_Reading text:_
What does the this Chronique dedicated to the CIEM say about EM’s internationalism? First it is apparent from reading the various issues of EM that it maintained a very moderate tone, without portraying any country as anathema. Second, EM still described itself as the official journal of the CIEM, despite the “unavoidable dissolution” of the latter. Third, it regularly published reports on national sub-commissions from every country, including those of the Central Powers, and was published in the four official languages of the CIEM. It is important to reiterate that EM was a noticeable exception in the landscape of French-language journals. It seems clear that the internationalism of EM and Fehr did not significantly weaken in the aftermath of the war.

_Extracted material:_
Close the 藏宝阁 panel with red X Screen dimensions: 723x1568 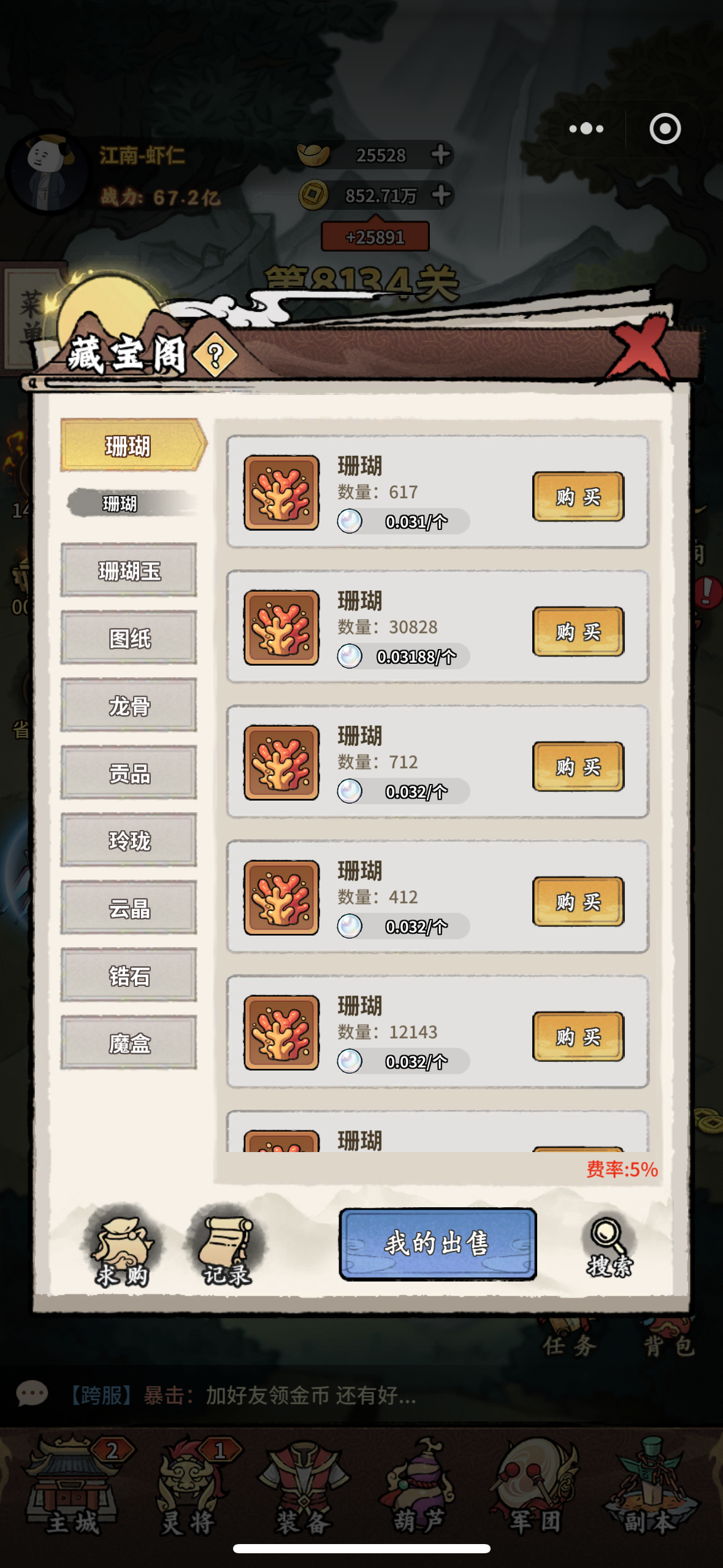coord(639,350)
--
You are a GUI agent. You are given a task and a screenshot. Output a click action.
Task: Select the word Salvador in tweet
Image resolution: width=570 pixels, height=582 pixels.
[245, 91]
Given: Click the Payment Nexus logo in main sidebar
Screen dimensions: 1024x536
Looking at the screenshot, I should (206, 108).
...
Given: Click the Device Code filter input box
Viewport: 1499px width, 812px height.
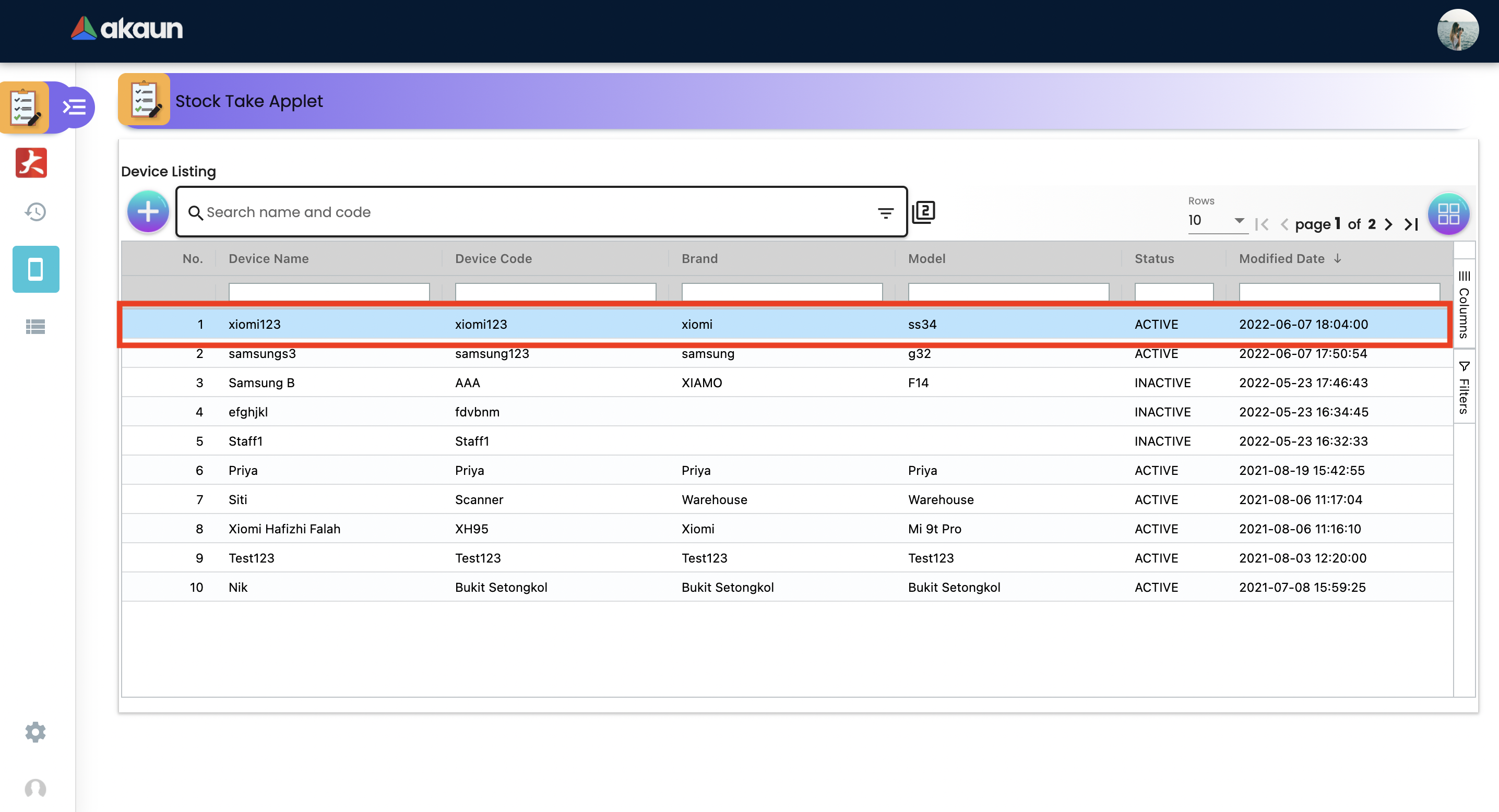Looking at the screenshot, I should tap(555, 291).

_Requirements:_
1 > From the passage on EM's internationalism, list the points it numbers "First," "Second," and "Third."
2 > According to the passage on EM's internationalism, in how many of the CIEM's official languages was EM published?
3 > Extend the passage on EM's internationalism beyond its final sentence.
Nothing in the records is needed for this work.

_Responses:_
1 >
- EM kept a very moderate tone and did not portray any country as anathema.
- EM still called itself the official journal of the CIEM, despite the "unavoidable dissolution" of the latter.
- EM regularly published reports on national sub-commissions from every country, including those of the Central Powers, and was published in the four official languages of the CIEM.

2 > Four.

3 >
However, Gert Schubring’s look behind the scenesFootnote 31 based on correspondence between Fehr and Smith tells a different story. Schubring first pointed out the question of Klein’s resignation, which was raised between December 1914 and the spring of 1915. Fehr asked Klein to resign and be replaced by Smith (who was from a neutral country), but Smith and Castelnuovo, whom Klein consulted, disagreed with Fehr. Smith’s argument was that there was no objection in Great Britain to collaborating with German scholars. The correspondence between the Central Committee members stopped in 1915 and only resumed in 1919 or 1920. Therefore, all the texts written by Fehr for the CIEM Chronique—all signed “H. Fehr, secrétaire general”—were, in a way, expressions of his personal views. A second point is the question of dissolution (1919–1920). Fehr only contacted the “allied” members of the Central Committee to ask their opinion about dissolution. He specifically did not ask Klein’s opinion; but once again, Smith disagreed with Fehr and contacted Klein. However, Klein no longer considered himself president, and asked both vice-presidents to settle the question during the Strasbourg congress; although, as we have seen, the CIEM was not represented at Strasbourg.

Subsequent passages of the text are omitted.